Once You’re Gone, You Can’t Come Back

(This article is about Linkedin’s publishing features, I guess the headline qualifies as clickbait, is the first time I did that intentionally, and sickened to say this, but it felt great).

For the second time, I inadvertently deleted a draft of an in-progress Linkedin article. In both cases, I don’t really know what happened. I think today the draft was deleted when I was merely trying to delete the header image.

Unlike the previous occurrence, the draft I deleted this morning was approaching completion. I had just done my final(ish) rewrite and was planning to publish the article this morning.

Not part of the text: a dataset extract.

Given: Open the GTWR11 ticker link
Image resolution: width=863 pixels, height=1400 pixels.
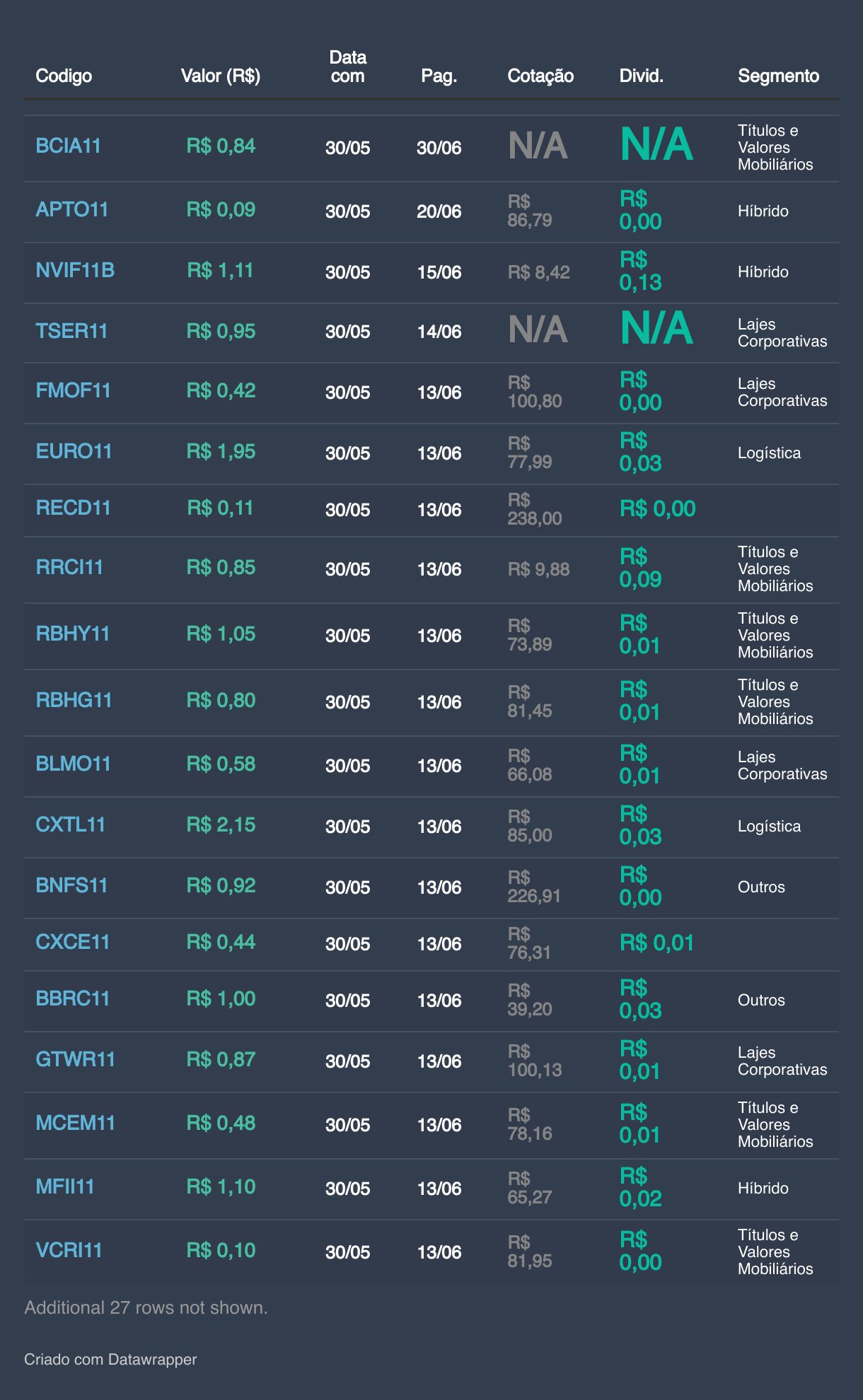Looking at the screenshot, I should tap(75, 1060).
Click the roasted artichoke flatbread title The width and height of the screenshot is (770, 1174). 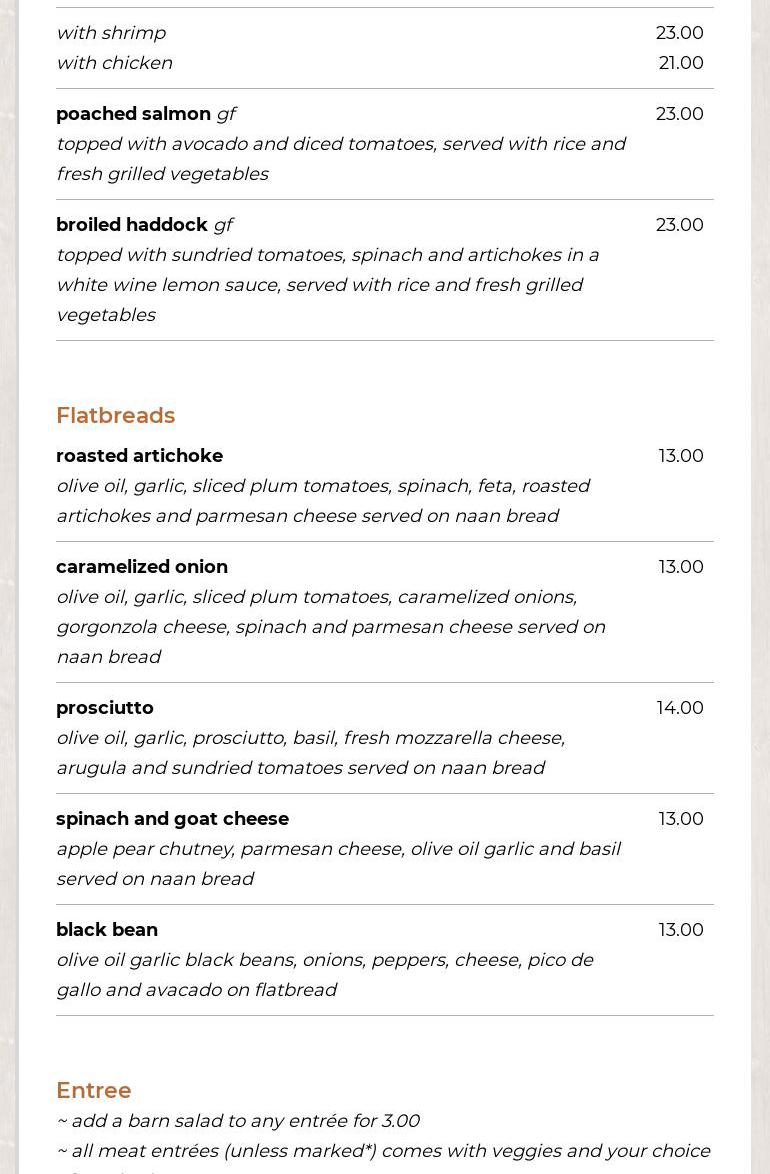click(139, 456)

Linkedin’s Help section said “Once you’ve deleted your article from LinkedIn, it no longer exists on our platform and we’re unable to retrieve it.”

Hmm….that has a bit of a 20th century aroma, doesn’t it?

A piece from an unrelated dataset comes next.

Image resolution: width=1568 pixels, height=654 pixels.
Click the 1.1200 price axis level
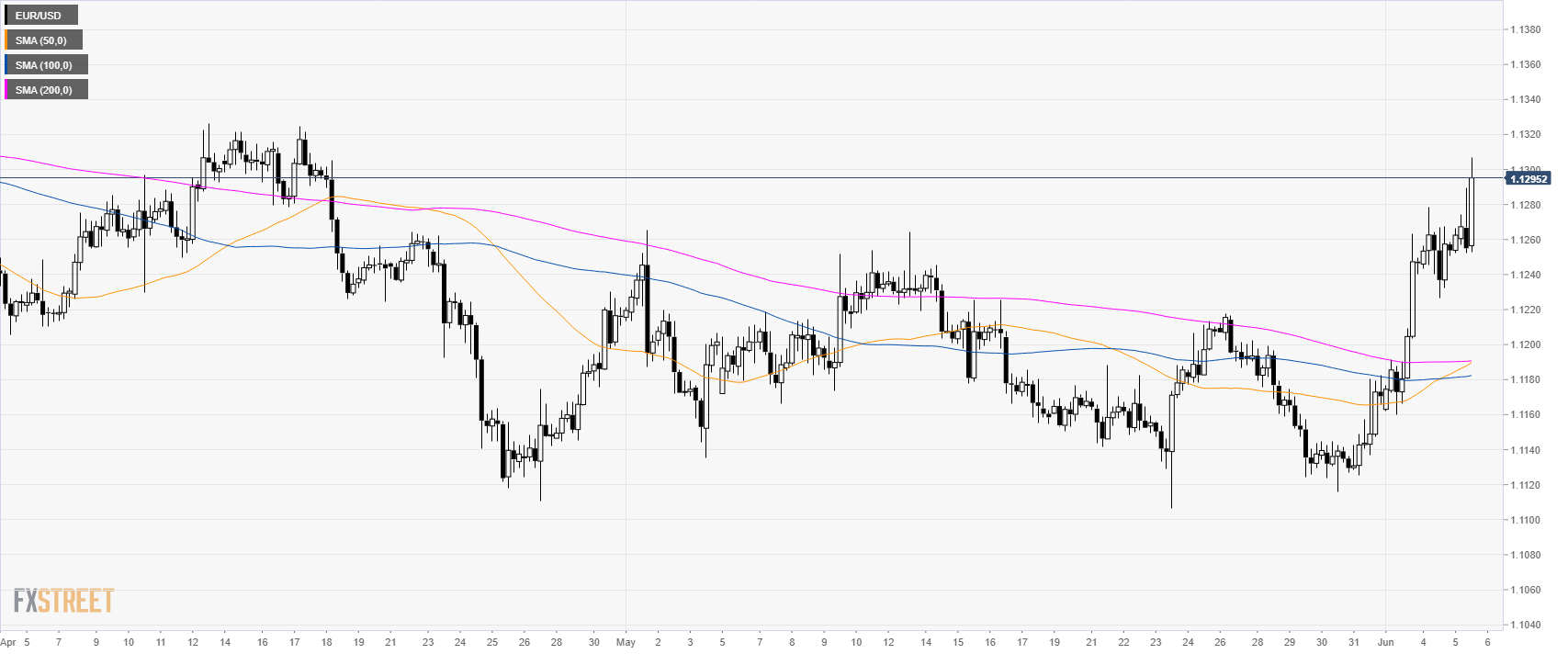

I acknowledge that I was controlling the mouse and keyboard, I was the user who (unintentionally) went through the sequence of events to delete the draft.

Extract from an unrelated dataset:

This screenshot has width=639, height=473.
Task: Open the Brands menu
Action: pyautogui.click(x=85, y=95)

Though rewriting a nearly completed article seems like a rather severe punishment for the crime (misdemeanor?) of an absent-minded misclick. Agree?

One (3rd-party) help page suggested a work-around that would have me create a new, empty article and “just” paste the text of the deleted article.

Just? Paste? That assumes that the text of article is on my clipboard, and that I JUST copied, or JUST cut it. It’s an equally viable recommendation to say ” ‘Just’ don’t delete anything, ever.”

Perhaps Linkedin could “just” add a draft-restore feature.

I understand why all deleted content can’t be in a recoverable state until the end of time. Linkedin can’t store every byte of user-created data forever. There has to be a purge cycle.

Though, the ability to recover recently lost content seems like an expected feature of modern information systems. At least I expect it.

Perhaps it’s time that Linkedin and I had the “Principle Five” talk, about tolerance for (user) error in design. Quite simply, Principal Five of the Universal Design guidelines holds:

  • “The design minimizes hazards and the adverse consequences of accidental or unintended actions.”

I recognize that not every potential user pitfall can be accounted for in testing a site as large as Linkedin. Thus, improvements are often going be the result of input from users.

On that topic, I don’t see a means to submit feature requests or to provide constructive criticism to Linkedin. It might be there somewhere, but is not immediately evident (<sigh> a Princple Three violation).

Providing users the ability to recover an inadvertently deleted draft does not have need to be a lifetime commitment for Linkedin. It seems that a predefined recovery window (one or three days, perhaps) would be sufficient.

Hell, I if I had a 45-second window to recover a draft, I wouldn’t be writing this article.